• _Aim of the task_
Reproduce exactly, and only, the lines below from the one containing "You are a computer-use agent. The height" through the one containing "Click the PASSWORD label text".

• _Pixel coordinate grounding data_
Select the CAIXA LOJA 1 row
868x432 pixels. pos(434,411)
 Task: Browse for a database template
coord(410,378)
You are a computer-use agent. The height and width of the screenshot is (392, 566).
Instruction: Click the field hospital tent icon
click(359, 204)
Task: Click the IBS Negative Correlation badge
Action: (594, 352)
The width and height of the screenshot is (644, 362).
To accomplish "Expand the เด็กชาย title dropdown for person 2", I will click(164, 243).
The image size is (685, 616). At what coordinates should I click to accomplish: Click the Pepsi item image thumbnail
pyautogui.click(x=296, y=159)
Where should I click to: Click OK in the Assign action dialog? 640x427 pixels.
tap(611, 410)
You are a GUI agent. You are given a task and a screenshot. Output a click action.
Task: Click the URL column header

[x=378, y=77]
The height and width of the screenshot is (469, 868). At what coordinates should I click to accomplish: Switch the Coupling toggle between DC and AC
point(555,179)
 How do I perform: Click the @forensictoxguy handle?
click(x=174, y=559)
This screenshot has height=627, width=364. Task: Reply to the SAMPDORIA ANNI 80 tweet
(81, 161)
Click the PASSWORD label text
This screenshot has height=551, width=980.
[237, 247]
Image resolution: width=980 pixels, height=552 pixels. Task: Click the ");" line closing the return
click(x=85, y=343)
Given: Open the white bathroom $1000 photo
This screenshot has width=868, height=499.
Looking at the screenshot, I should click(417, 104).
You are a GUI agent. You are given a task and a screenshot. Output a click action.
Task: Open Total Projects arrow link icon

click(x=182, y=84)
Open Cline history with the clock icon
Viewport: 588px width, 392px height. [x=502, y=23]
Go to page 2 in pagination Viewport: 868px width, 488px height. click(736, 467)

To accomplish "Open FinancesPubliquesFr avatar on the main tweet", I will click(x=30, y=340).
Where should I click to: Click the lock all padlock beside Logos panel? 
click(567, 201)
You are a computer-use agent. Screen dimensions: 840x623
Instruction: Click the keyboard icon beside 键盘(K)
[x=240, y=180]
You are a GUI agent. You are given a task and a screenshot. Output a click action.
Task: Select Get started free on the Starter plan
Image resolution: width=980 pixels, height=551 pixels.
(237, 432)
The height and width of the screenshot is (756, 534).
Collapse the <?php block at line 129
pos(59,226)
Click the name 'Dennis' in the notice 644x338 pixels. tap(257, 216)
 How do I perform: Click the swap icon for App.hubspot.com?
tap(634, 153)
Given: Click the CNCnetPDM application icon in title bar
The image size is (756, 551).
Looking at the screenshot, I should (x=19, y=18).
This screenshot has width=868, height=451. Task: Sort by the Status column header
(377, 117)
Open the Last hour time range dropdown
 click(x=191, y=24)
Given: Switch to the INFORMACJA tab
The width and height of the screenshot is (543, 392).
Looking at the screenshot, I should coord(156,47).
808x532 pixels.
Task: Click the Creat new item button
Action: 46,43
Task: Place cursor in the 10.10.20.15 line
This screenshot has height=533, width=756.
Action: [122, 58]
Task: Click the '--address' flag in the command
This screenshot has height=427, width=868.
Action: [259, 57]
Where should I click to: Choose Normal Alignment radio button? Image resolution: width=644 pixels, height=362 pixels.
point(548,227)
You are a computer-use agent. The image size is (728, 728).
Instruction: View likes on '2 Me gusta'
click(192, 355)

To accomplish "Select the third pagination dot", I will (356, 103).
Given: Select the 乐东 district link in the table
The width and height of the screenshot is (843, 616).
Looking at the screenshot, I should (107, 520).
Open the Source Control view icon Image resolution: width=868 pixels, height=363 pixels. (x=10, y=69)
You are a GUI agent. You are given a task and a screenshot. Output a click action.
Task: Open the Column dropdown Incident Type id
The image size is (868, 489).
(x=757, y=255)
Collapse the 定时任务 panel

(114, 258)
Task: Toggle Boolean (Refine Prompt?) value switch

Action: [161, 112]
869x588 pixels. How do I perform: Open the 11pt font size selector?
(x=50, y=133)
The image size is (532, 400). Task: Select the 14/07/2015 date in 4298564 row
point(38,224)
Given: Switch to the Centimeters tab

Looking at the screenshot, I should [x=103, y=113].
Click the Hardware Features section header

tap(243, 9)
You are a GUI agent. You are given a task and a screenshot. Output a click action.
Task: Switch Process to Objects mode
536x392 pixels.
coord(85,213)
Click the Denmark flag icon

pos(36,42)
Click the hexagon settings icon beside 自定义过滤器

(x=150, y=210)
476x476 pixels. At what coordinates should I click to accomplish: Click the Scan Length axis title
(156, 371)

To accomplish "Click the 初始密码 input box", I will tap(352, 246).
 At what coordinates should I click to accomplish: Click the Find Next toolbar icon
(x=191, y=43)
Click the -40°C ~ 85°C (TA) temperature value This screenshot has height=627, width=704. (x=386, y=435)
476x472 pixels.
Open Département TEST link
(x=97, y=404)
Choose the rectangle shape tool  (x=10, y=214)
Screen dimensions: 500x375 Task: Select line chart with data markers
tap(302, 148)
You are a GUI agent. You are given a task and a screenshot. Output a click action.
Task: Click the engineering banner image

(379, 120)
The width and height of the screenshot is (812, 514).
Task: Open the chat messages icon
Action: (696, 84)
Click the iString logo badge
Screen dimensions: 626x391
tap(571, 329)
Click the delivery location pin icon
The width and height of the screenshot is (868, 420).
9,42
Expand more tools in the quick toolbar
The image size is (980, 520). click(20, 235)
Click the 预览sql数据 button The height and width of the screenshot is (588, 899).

• _Written response_
You are a computer-use agent. The height and width of the screenshot is (392, 566).
Instruction: Click the field hospital tent icon
click(359, 204)
Task: Click the IBS Negative Correlation badge
Action: (594, 352)
The width and height of the screenshot is (644, 362).
To accomplish "Expand the เด็กชาย title dropdown for person 2", I will click(164, 243).
The image size is (685, 616). At what coordinates should I click to accomplish: Click the Pepsi item image thumbnail
pyautogui.click(x=296, y=159)
Where should I click to: Click OK in the Assign action dialog? 640x427 pixels.
tap(611, 410)
You are a GUI agent. You are given a task and a screenshot. Output a click action.
Task: Click the URL column header

[x=378, y=77]
The height and width of the screenshot is (469, 868). At what coordinates should I click to accomplish: Switch the Coupling toggle between DC and AC
point(555,179)
 How do I perform: Click the @forensictoxguy handle?
click(x=174, y=559)
This screenshot has height=627, width=364. Task: Reply to the SAMPDORIA ANNI 80 tweet
(81, 161)
Click the PASSWORD label text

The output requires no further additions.